___ DATA LISTING ___

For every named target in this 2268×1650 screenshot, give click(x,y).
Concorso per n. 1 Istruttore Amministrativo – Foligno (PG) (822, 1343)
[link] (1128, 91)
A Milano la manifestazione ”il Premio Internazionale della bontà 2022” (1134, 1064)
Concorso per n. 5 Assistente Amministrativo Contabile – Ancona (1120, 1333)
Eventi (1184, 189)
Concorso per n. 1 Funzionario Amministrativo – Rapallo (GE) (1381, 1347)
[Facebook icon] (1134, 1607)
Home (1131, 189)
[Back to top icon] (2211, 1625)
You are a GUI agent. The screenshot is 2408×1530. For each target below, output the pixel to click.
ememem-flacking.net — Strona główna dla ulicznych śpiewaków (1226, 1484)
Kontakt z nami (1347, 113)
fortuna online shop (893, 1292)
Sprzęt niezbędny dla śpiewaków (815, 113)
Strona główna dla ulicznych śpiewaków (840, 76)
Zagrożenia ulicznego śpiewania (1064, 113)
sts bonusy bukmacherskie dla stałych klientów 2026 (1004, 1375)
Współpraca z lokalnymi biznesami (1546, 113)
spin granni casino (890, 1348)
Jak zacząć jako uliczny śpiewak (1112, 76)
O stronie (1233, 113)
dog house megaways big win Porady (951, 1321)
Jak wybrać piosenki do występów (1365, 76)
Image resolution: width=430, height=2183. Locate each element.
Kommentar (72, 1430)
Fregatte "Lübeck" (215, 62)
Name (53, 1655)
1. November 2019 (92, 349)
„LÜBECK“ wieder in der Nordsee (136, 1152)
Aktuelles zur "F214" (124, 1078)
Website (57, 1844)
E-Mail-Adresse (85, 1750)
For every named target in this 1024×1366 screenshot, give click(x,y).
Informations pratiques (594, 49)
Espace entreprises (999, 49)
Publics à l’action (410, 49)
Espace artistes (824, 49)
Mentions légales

___

▶ _WORK INSTRUCTIONS_: Reproduce word for word the material above, starting with the line that has "Strona główna dla ulicznych śpiewaków (840, 76)" and stopping after the line that has "dog house megaways big win Porady (951, 1321)".

▶ _RESULT_:
Strona główna dla ulicznych śpiewaków (840, 76)
Zagrożenia ulicznego śpiewania (1064, 113)
sts bonusy bukmacherskie dla stałych klientów 2026 (1004, 1375)
Współpraca z lokalnymi biznesami (1546, 113)
spin granni casino (890, 1348)
Jak zacząć jako uliczny śpiewak (1112, 76)
O stronie (1233, 113)
dog house megaways big win Porady (951, 1321)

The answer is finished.